ATRI, OOIDA study offers insight on freight changes by customer segment

05.20.ATRI study-min

The American Transportation Research Institute (ATRI) and the Owner-Operator Independent Driver Association (OOIDA) Foundation Wednesday released important research on impacts that the COVID-19 coronavirus pandemic is having on all aspects of trucking operations, including deliveries, travel times, detention and truck parking.

Most importantly, ATRI and the OOIDA Foundation state the research also provides recommendations and guidance on future strategies should another national disaster strike.

“The trucking industry has weathered national disasters in the past, and is doing so again through the current COVID crisis,” says ATRI President and COO Rebecca Brewster.“However, this latest data quantifies the challenges motor carriers and drivers are facing during this pandemic to keep essential goods moving.”

ATRI says key findings include:

  • Long-haul trips are down considerably as container imports at ports dried up.
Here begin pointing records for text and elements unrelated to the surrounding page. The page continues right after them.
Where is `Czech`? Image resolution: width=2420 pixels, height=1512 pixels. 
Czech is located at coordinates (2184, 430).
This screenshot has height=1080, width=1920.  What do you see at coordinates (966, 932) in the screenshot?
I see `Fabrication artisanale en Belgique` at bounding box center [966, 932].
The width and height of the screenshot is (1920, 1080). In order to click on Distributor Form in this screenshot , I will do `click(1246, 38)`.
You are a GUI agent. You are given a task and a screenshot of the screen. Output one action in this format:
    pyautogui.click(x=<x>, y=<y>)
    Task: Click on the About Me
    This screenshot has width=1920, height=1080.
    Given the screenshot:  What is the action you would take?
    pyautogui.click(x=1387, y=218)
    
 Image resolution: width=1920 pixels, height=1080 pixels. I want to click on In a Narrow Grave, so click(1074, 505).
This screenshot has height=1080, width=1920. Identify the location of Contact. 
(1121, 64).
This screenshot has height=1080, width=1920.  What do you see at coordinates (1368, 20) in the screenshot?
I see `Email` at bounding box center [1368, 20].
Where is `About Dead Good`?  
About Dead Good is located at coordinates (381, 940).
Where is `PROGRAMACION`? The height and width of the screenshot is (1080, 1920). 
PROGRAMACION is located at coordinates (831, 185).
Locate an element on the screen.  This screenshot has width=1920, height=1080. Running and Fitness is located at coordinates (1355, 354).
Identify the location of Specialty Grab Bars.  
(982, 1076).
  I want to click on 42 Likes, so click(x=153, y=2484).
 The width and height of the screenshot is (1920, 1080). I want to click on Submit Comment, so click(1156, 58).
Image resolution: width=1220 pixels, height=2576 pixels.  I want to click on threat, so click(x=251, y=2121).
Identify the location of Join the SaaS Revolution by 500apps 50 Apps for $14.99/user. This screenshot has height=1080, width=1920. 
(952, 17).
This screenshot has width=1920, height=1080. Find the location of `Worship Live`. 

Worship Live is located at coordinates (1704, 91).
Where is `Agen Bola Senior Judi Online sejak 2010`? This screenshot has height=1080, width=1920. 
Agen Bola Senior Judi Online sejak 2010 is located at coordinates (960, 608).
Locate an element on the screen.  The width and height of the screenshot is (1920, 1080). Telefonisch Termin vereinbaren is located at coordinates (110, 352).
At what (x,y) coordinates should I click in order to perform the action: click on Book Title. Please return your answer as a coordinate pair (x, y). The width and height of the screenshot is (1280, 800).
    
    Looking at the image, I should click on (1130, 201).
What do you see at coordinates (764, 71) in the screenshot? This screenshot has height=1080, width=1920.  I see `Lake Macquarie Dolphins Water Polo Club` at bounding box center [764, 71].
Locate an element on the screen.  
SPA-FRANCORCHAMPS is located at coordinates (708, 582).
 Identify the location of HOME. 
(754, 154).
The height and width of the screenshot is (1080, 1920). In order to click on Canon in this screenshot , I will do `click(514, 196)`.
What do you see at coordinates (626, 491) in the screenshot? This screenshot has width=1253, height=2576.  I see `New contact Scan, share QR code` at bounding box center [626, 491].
At the same time, local trips under 100 miles increased by more than 100 percent.
  • While certain segments of the industry, such as medical devices, perishable foods and paper products, saw solid COVID-related increases in truck traffic, nearly 50 percent of respondents described freight levels as “somewhat” to “much” lower due to COVID.
  • Nearly 70 percent of specialized and tank truck operations were negatively impacted. In nearly every instance, smaller fleets reported greater negative impacts than larger fleets.
  • More than 40 percent of respondents said that truck parking was not any worse due to the pandemic, but by fleet size, the larger fleets did describe truck parking as more difficult to find during the pandemic.
  • The research confirmed that driver detention generally did not change due to COVID-19; however, owner-operators and small fleets experienced much worse detention delays relative to larger fleets.
  • In terms of disaster planning, almost 80 percent of owner-operators and small fleets do not have any plan in place for managing operations during natural disasters.
  • The trucking industry generally has a favorable attitude towards state and federal responses, policies and programs set up to address the pandemic, with the federal response viewed as more favorable than the state responses.
  • The trucking industry’s perceptions about the country’s economic situation over the next several months leans slightly pessimistic — both in terms of freight movement and consumer spending.

“This research puts solid numbers to what we otherwise only suspected,” says Andrew King, research analyst, OOIDA Foundation. “While we may be turning the corner on the COVID-19 pandemic, we’re not out of the economic woods yet.”